### YOUR GOAL
Transcribe every entry that follows, word for word, and omit the images.

### EXERCISE DATA
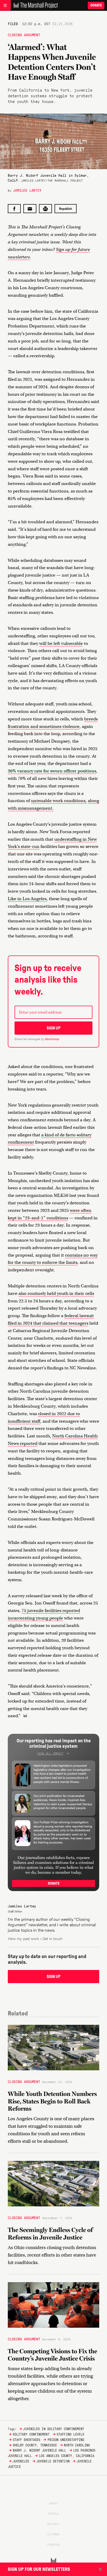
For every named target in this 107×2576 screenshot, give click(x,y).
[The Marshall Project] (34, 5)
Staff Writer (15, 1911)
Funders (53, 2544)
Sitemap (53, 2534)
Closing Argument (24, 34)
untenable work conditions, (59, 800)
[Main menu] (5, 5)
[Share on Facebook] (14, 208)
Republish (65, 209)
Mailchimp (52, 1039)
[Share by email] (29, 208)
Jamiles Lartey (27, 190)
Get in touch (53, 1938)
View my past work (23, 1938)
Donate (96, 5)
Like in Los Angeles (27, 898)
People (53, 2513)
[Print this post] (45, 208)
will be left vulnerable (61, 643)
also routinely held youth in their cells (56, 1293)
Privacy (53, 2524)
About (53, 2503)
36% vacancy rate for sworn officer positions (52, 771)
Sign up (54, 1028)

### WRITTEN RESPONSE
For every named target in this 107×2576 screenshot, give click(x,y).
[The Marshall Project] (34, 5)
Staff Writer (15, 1911)
Funders (53, 2544)
Sitemap (53, 2534)
Closing Argument (24, 34)
untenable work conditions, (59, 800)
[Main menu] (5, 5)
[Share on Facebook] (14, 208)
Republish (65, 209)
Mailchimp (52, 1039)
[Share by email] (29, 208)
Jamiles Lartey (27, 190)
Get in touch (53, 1938)
View my past work (23, 1938)
Donate (96, 5)
Like in Los Angeles (27, 898)
People (53, 2513)
[Print this post] (45, 208)
will be left vulnerable (61, 643)
also routinely held youth in their cells (56, 1293)
Privacy (53, 2524)
About (53, 2503)
36% vacancy rate for sworn officer positions (52, 771)
Sign up (54, 1028)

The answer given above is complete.